Speaking on behalf of the Chamber, Humphrey Asiimwe the Chief Executive Officer, revealed that the investment expectations as at the signing of the Final Investments Decision were already being met or exceeded. Asiimwe, who represented Chairman Patrick Mweheire, said, for example, that by the first drop of oil, between 15 and 20 billion dollars will have been invested in the country.

He said however, that to date, at least 7 billion dollars has been invested in the activities, while another 11 billion has been injected into the “community exonomy” through the provisions of goods and services.

For this, what he called tangible benefits, he called for the support of the sector to succeed despite the global pressure. Ernest Rubondo, the Chief Executive Officer PAU, said the activities in the oil and gas industry have intensified and will peak next year before easing after two years. He said this high level of activity is testament that the timeline for production next year is achievable.

The convention is being held under the theme, “The Journey To First Oil In The Face Of A Just Energy Transition In Uganda,” which mirrors the ongoing global discourse on energy transition.

Speaking on the theme, Rubondo said Transition to just energy was part of the move by Uganda to produce oil because the industry would be used to fund the transition, which needs billions of dollars to achieve.
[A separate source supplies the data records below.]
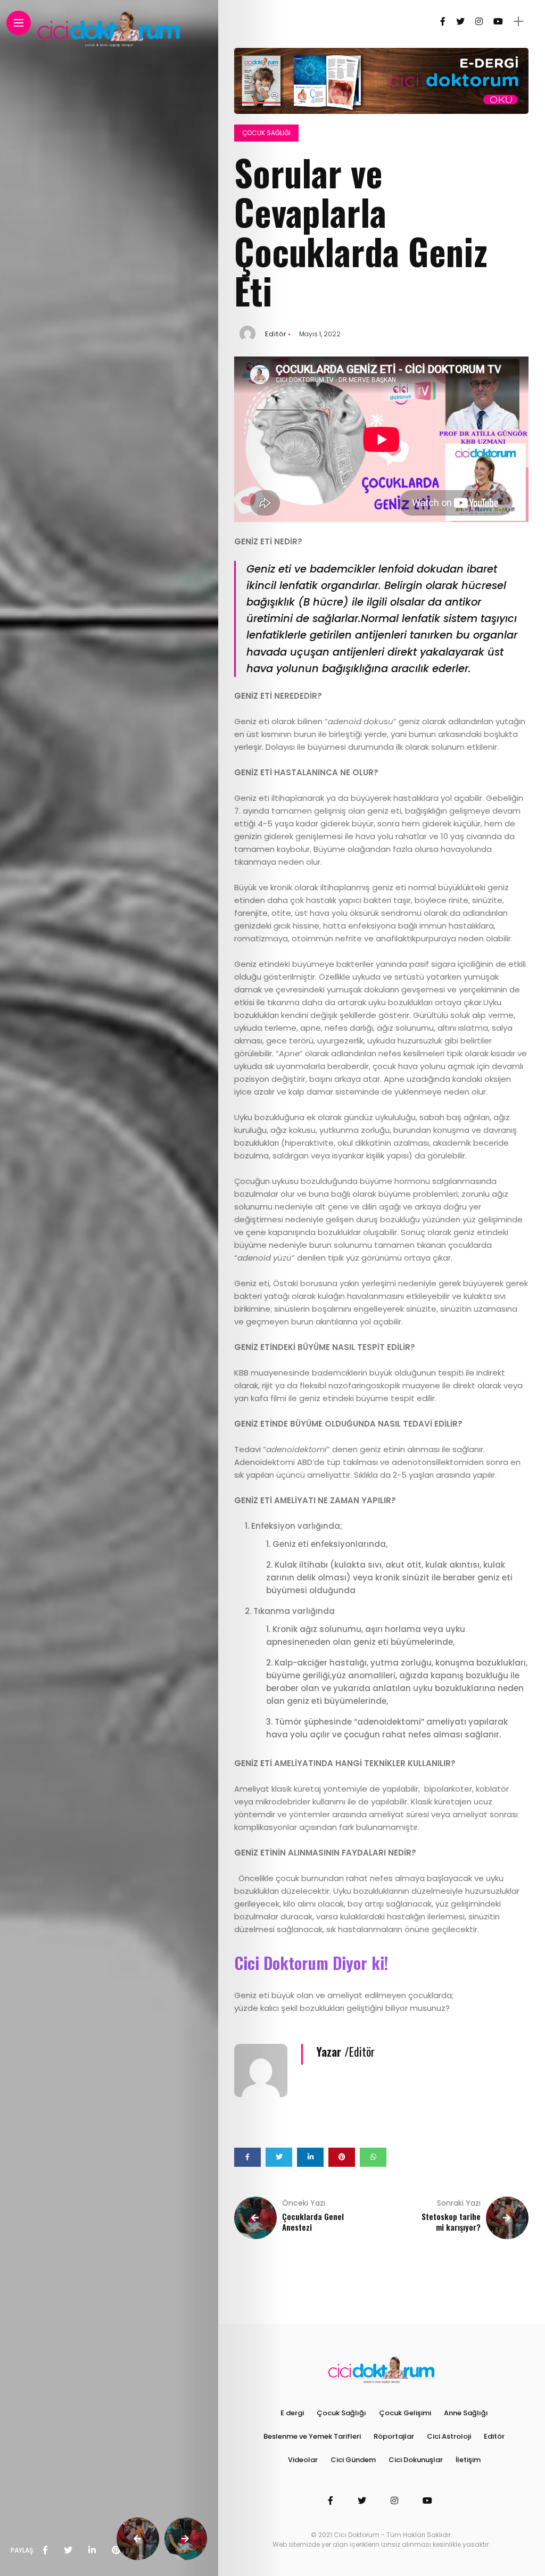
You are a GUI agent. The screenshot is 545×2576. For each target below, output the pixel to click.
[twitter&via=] (68, 2550)
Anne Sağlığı (466, 2413)
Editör (275, 333)
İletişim (468, 2460)
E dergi (292, 2413)
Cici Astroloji (449, 2436)
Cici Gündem (353, 2460)
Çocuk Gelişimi (405, 2413)
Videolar (303, 2460)
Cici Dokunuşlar (416, 2460)
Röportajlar (394, 2436)
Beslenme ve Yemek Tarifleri (312, 2436)
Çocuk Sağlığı (266, 132)
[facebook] (45, 2550)
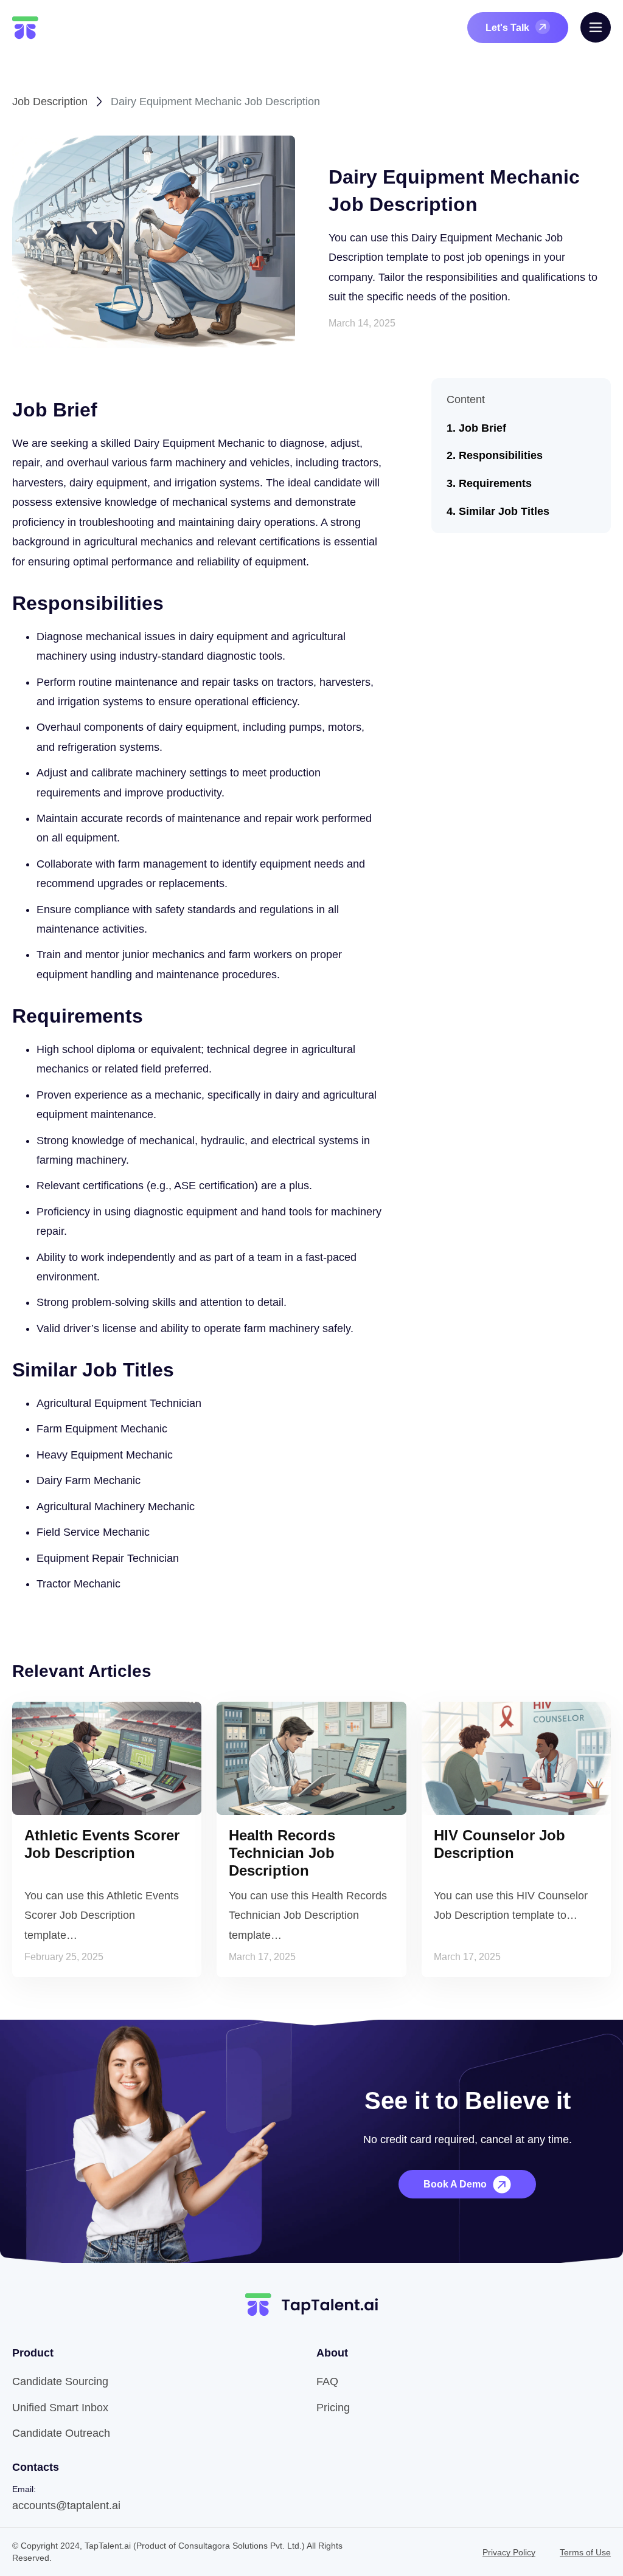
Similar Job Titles (504, 511)
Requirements (495, 483)
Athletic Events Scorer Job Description (101, 1844)
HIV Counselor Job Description (499, 1844)
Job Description (50, 101)
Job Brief (482, 428)
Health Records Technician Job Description (282, 1853)
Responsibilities (501, 455)
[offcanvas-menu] (595, 27)
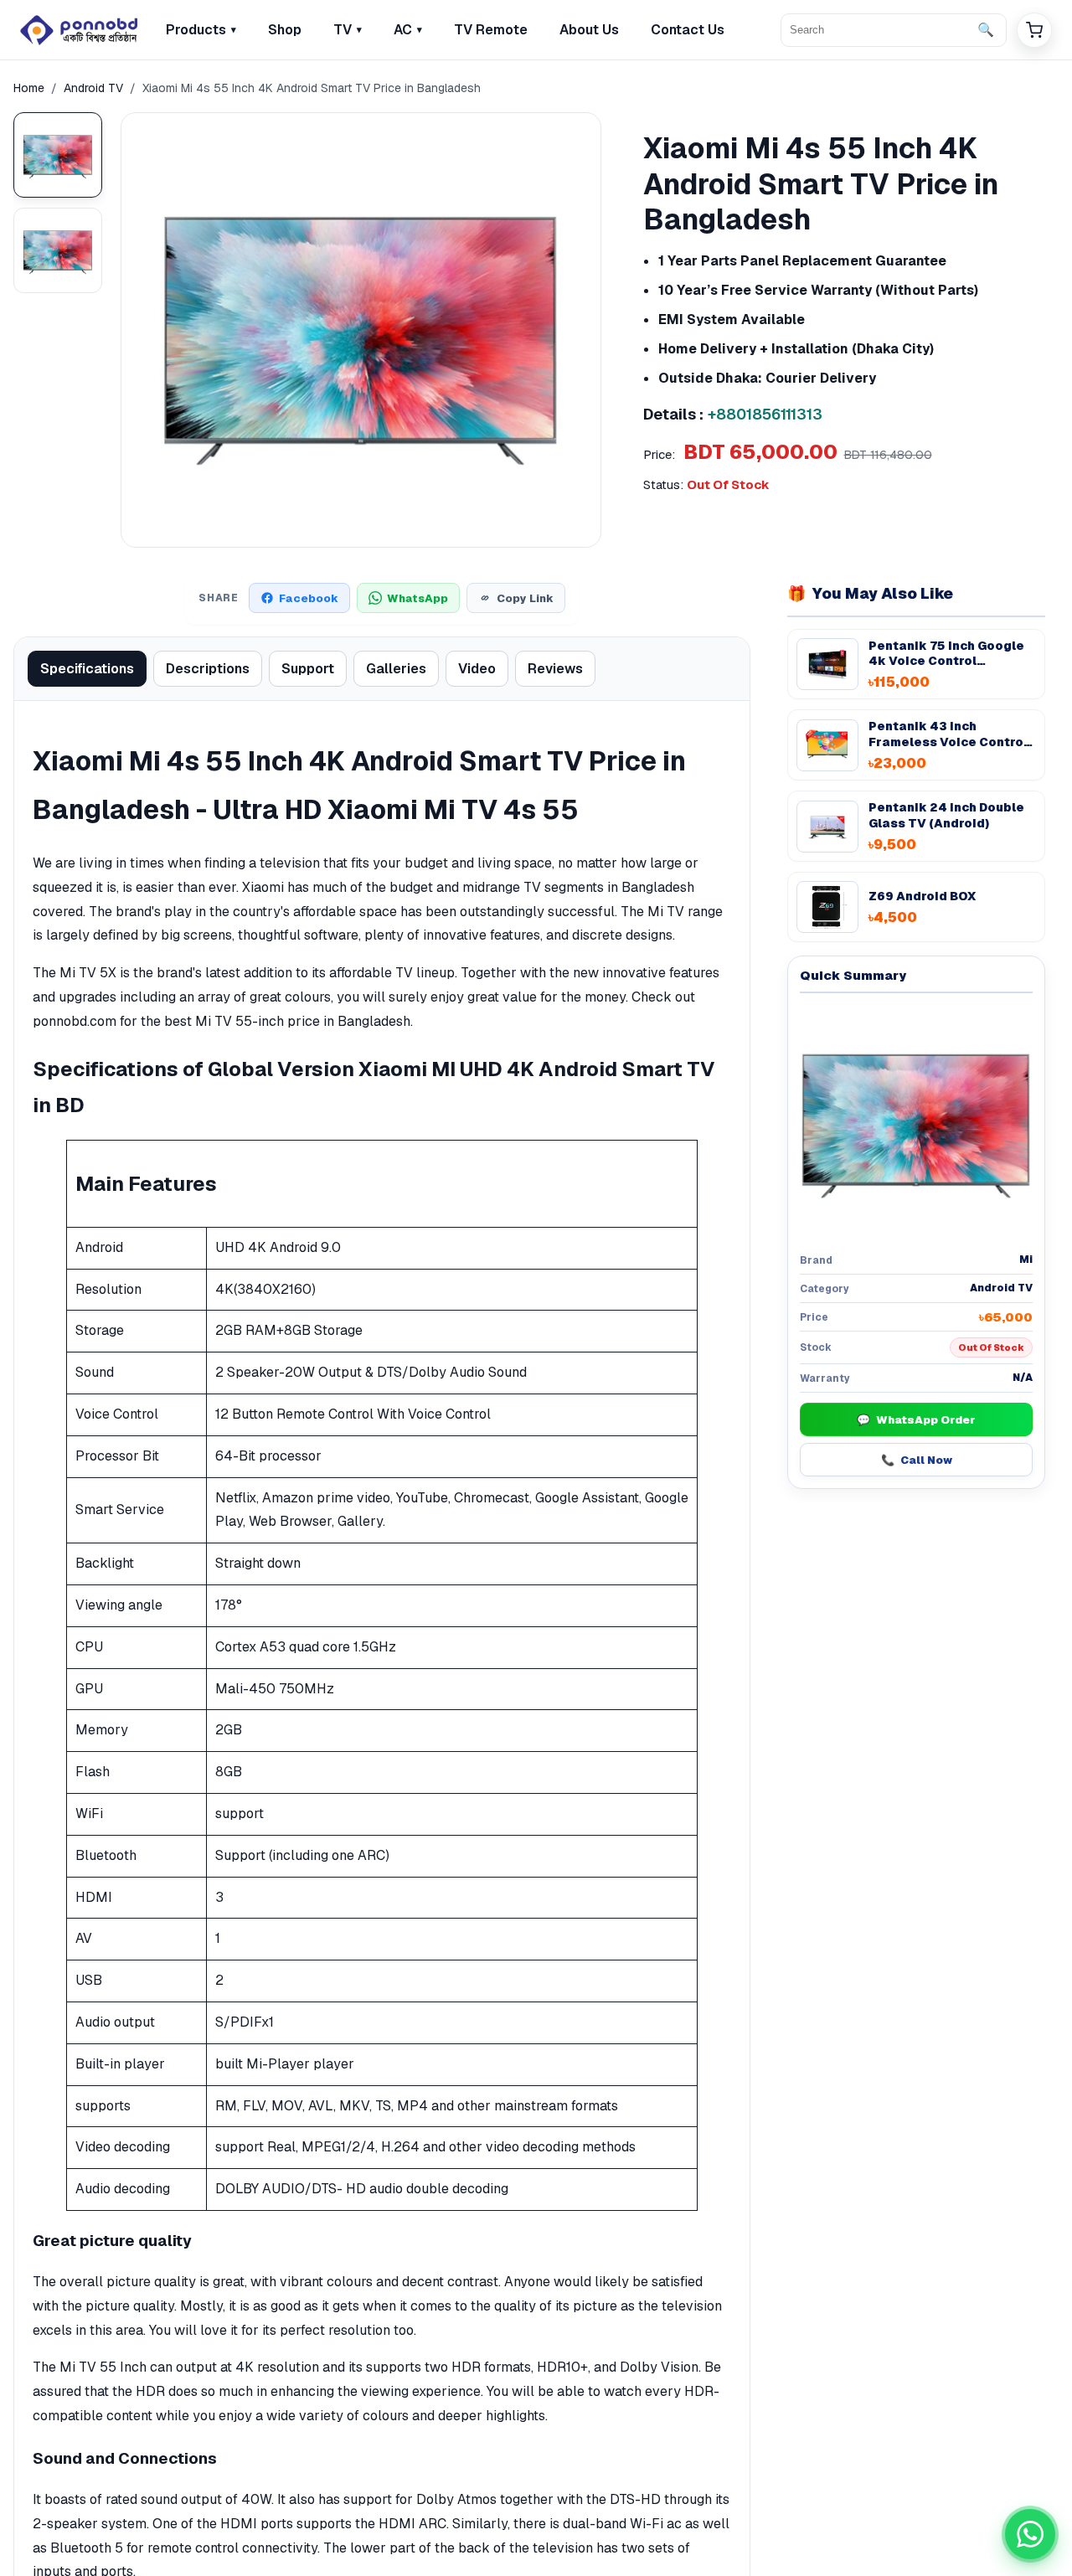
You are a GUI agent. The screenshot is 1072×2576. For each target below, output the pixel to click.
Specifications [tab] (87, 668)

He said Uganda and Africa should not be expected to move at the same level of Europe and USA because the country needs to exploit the available resources to be able to fund the transition.

Rubondo also wondered why Uganda should stop its projects when there is renewed investment into the fossil fuels exploration and production elsewhere in the world !

On his part, Elly Karuhanga, a former and founder member of the Chamber, said energy transition should be fair to all and not discriminative against Africa.

Karuhanga said that much as there is need for Uganda to be part of the move towards cleaner energy, it must move at a pace that will not have adverse effects on other sectors and communities.